## Consigne écrite A
Traduisez en anglais cette phrase de l'extrait sur les banques françaises : « Les banques sont donc plus solides, mais moins rentables, dans un contexte économique agité. »

Alors qu’en 2017 tout semblait sourire au système bancaire français grâce à des résultats satisfaisants, le doute s’installe peu à peu au sein de ce secteur. Les banques françaises affichaient des résultats salués par toute la profession : près de 7.7 Md€ de bénéfices pour la BNP, 6.5 Md€ pour le Crédit Agricole, 2.8 Md€ pour la Société Générale, les mastodontes français avaient su tirer leur épingle du jeu. Aurélien Soustre, porte-parole de la CGT banque et assurance, précisait même : « on revient aux niveaux d’avant-crise ». Si la clôture de l’exercice 2018 n’est pas catastrophique, il marque en revanche un coup d’arrêt à une progression quasi constante depuis 10 ans.  « Dans la banque de financement et d’investissement, l’effet de change a été défavorable, l’absence de volatilité, qui caractérise les marchés de taux en Europe, est un facteur de ralentissement » a concédé Jean-Laurent Bonnafé, directeur général de la BNP. Les banques sont donc plus solides, mais moins rentables, dans un contexte économique agité.

## Données à traiter
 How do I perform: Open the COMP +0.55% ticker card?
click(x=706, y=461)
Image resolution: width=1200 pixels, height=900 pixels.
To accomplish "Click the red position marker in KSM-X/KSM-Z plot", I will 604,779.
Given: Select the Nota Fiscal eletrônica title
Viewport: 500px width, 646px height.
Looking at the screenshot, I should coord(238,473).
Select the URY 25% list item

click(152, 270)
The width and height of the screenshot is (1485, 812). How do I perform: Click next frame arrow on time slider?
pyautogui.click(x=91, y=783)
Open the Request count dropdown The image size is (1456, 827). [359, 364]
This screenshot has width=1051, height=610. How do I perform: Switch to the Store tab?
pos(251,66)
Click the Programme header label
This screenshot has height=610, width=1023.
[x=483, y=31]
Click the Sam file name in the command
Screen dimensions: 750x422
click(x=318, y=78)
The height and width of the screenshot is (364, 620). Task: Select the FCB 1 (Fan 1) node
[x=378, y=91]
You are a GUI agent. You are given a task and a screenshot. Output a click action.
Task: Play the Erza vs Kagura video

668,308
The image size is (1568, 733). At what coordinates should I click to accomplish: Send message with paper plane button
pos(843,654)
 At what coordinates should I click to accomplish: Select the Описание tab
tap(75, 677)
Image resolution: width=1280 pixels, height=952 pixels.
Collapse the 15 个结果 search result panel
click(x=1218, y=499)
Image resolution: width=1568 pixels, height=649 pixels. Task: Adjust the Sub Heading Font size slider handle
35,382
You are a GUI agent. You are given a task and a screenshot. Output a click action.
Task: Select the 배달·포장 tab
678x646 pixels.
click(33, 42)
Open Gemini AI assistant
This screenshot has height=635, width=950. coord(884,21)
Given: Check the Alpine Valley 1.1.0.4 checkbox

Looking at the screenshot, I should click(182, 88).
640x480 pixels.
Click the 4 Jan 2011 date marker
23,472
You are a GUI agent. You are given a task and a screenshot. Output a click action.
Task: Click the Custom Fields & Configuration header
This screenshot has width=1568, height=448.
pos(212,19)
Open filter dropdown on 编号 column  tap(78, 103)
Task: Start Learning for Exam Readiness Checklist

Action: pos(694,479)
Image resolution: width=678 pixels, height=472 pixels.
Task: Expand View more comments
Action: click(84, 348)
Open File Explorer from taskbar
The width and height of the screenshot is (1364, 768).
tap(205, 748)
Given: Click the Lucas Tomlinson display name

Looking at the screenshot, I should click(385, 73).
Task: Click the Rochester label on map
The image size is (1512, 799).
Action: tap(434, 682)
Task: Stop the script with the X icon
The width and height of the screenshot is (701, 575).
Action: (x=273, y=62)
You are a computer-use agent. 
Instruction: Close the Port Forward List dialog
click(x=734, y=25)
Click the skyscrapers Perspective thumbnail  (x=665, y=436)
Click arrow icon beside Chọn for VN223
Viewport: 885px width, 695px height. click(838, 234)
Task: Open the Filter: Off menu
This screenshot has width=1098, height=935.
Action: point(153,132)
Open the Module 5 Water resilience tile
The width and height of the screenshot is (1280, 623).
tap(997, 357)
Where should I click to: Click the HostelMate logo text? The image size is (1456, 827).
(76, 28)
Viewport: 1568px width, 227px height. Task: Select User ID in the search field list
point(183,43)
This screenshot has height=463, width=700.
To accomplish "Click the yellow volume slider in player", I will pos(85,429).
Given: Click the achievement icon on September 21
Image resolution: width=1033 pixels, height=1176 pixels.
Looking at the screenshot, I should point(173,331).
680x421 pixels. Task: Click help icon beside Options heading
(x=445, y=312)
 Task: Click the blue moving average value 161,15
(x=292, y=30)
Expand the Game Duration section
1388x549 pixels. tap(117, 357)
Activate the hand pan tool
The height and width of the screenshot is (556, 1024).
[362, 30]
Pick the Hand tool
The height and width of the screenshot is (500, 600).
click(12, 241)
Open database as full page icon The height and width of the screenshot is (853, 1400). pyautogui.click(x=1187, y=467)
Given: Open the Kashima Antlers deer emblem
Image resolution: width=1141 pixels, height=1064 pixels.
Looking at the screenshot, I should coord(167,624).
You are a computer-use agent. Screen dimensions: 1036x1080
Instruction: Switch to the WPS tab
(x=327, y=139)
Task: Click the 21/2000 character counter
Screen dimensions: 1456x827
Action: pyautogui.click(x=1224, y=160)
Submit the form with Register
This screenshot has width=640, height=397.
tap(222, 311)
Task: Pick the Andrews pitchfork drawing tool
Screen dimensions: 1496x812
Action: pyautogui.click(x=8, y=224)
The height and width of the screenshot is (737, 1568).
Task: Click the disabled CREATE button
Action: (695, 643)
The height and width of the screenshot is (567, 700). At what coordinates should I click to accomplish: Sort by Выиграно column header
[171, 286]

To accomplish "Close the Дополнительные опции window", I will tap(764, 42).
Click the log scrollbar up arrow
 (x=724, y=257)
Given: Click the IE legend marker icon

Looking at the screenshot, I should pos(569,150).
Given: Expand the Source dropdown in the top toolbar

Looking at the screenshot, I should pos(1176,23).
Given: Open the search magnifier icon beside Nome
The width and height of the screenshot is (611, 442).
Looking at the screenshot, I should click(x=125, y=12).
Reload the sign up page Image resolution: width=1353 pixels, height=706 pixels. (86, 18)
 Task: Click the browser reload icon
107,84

## Consigne écrite B
Relevez chaque ligne des enregistrements où figure le mot « page ».

## Corrigé complet A
Banks are therefore more solid, but less profitable, in a turbulent economic context.

## Corrigé complet B
Open database as full page icon The height and width of the screenshot is (853, 1400). pyautogui.click(x=1187, y=467)
Reload the sign up page Image resolution: width=1353 pixels, height=706 pixels. (86, 18)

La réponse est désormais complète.